Melvillian

In a short story called “The Fog-horn,” Ray Bradbury wrote of his most important prose-poems:

“One day many years ago a man walked along and stood in the sound of the ocean on a cold sunless shore and said, ‘we need a voice to call across the water, to warn ships; I’ll make one. I’ll make a voice like all of time and all of the fog that ever was; I’ll make a voice that is like an empty bed beside you all night long, and like an empty house when you open the door, and like trees in autumn with no leaves. A sound like the birds flying south, crying, and a sound like November wind and the sea on the hard, cold shore. I’ll make a sound that’s so alone that no one can miss it, that whoever hears it will weep in their souls, and hearths will seem warmer, and being inside will seem better to all who hear it in the distant towns.

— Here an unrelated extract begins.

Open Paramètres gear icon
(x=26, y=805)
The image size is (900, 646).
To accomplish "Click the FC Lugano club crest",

I’ll make me a sound and an apparatus and they’ll call it a Fog Horn and whoever hears it will know the sadness of eternity and the briefness of life.’”

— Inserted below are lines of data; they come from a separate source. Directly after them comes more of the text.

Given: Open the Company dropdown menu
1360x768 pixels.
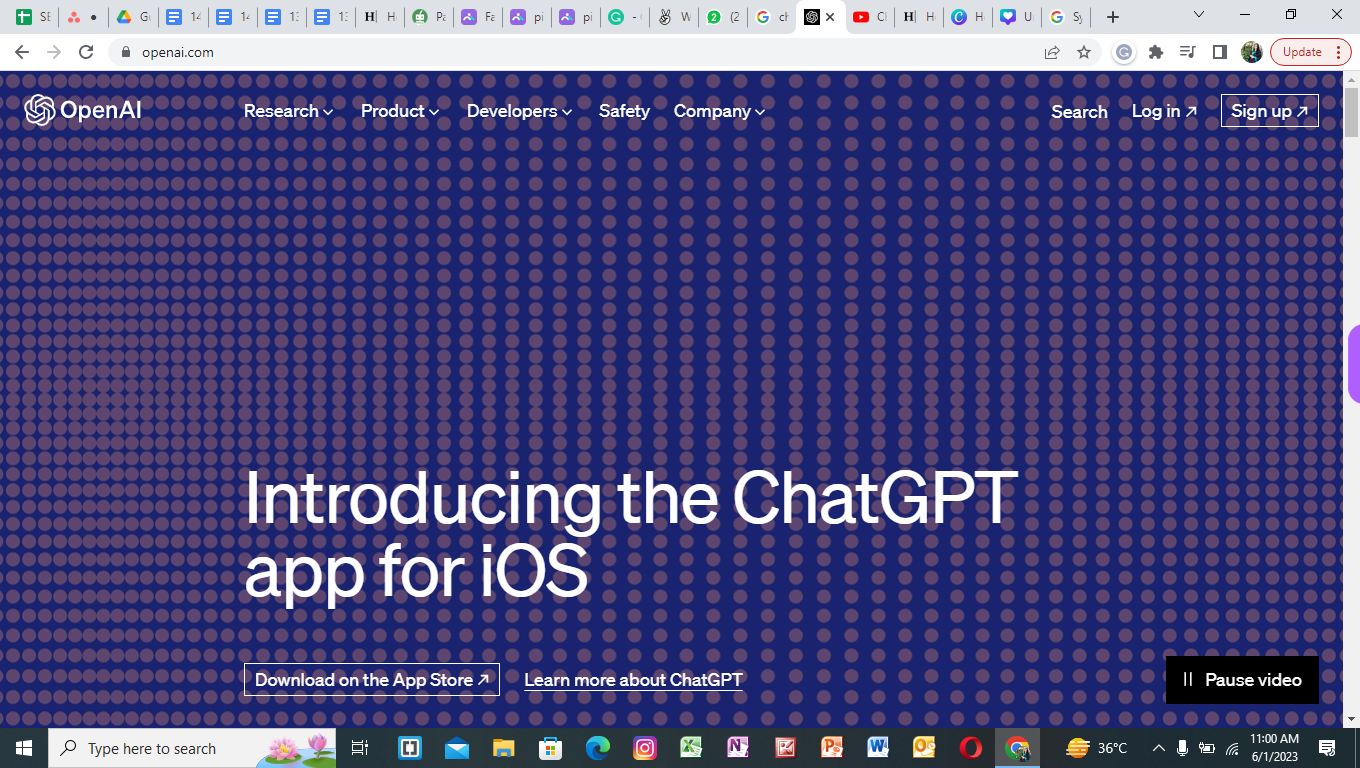Looking at the screenshot, I should 719,111.
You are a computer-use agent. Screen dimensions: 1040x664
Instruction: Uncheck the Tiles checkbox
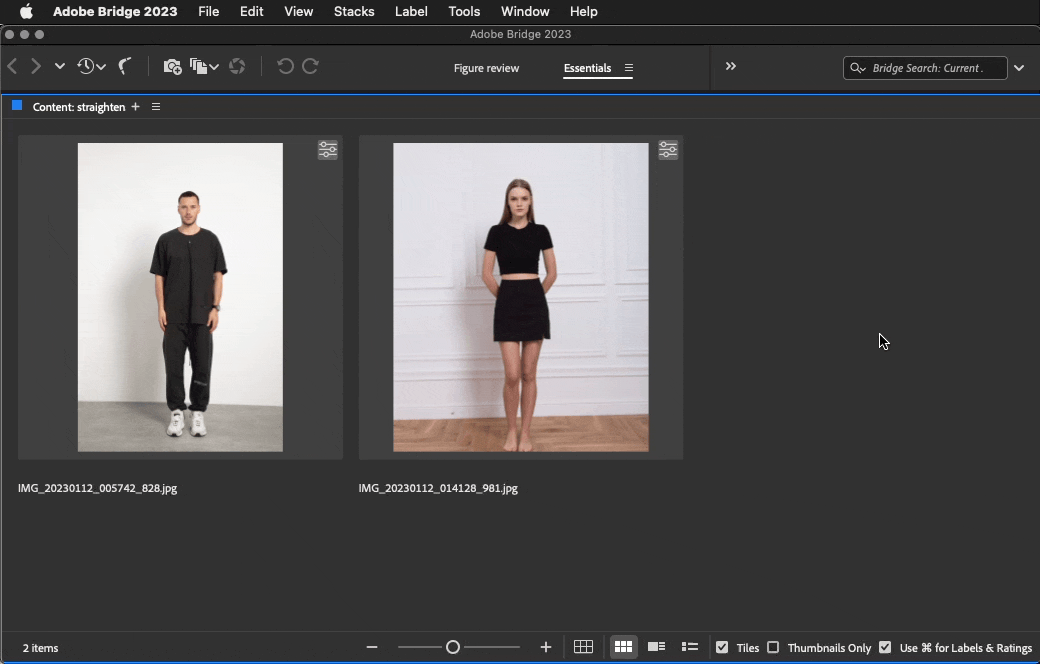(722, 648)
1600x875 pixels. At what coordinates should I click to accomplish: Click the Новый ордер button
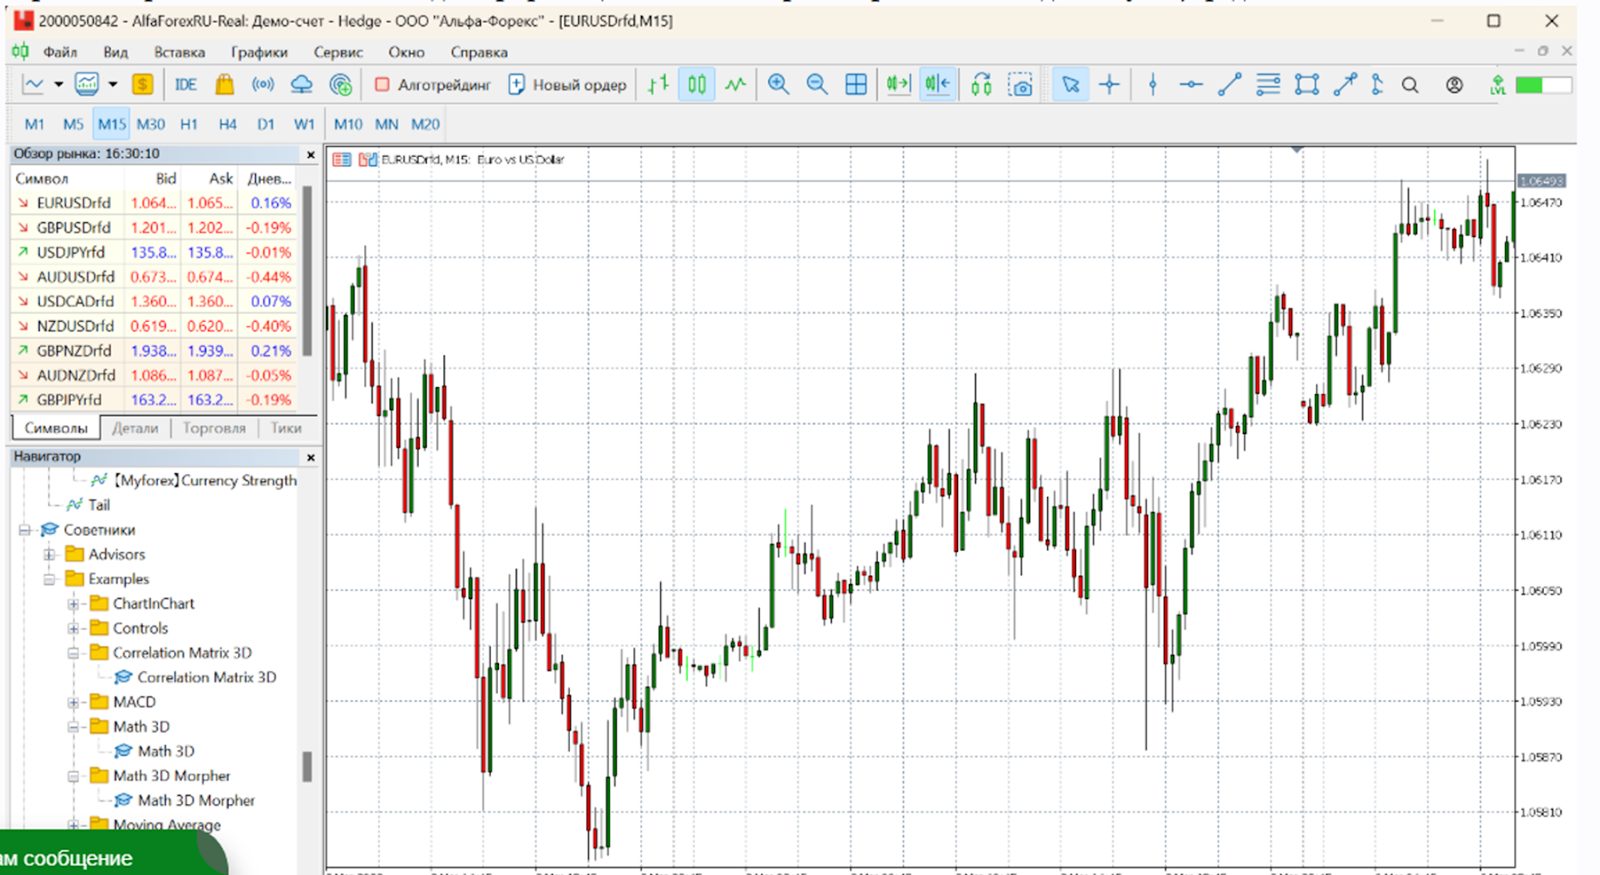(567, 85)
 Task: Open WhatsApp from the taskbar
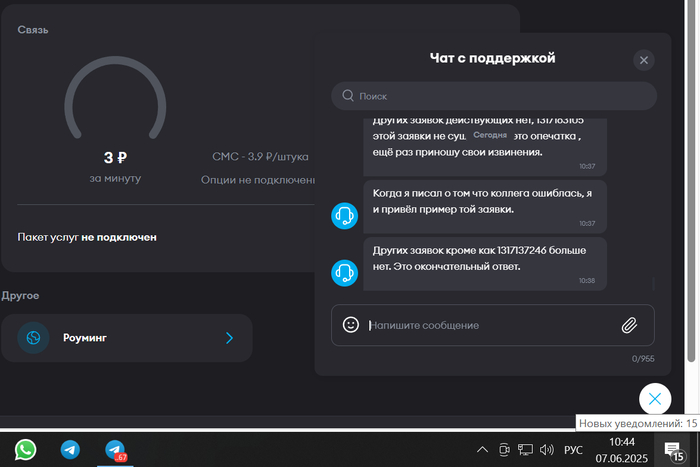coord(26,450)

What made this so critical for Bradbury’s career, observes Jonathan Eller in the second volume of his biography, Ray Bradbury Unbound, was that one of its readers was John Huston: “after he began to work with Huston on Moby Dick, Bradbury discovered that this story above all others had sold Huston on his work. In 2006, he could still recall Huston’s October 1953 revelation: ‘I read the story The Fog Horn, and I smelled the ghost of Melville.’ In particular, Huston found Bradbury’s self-contained paragraph about the creation of the foghorn to be ‘pure Melville.’”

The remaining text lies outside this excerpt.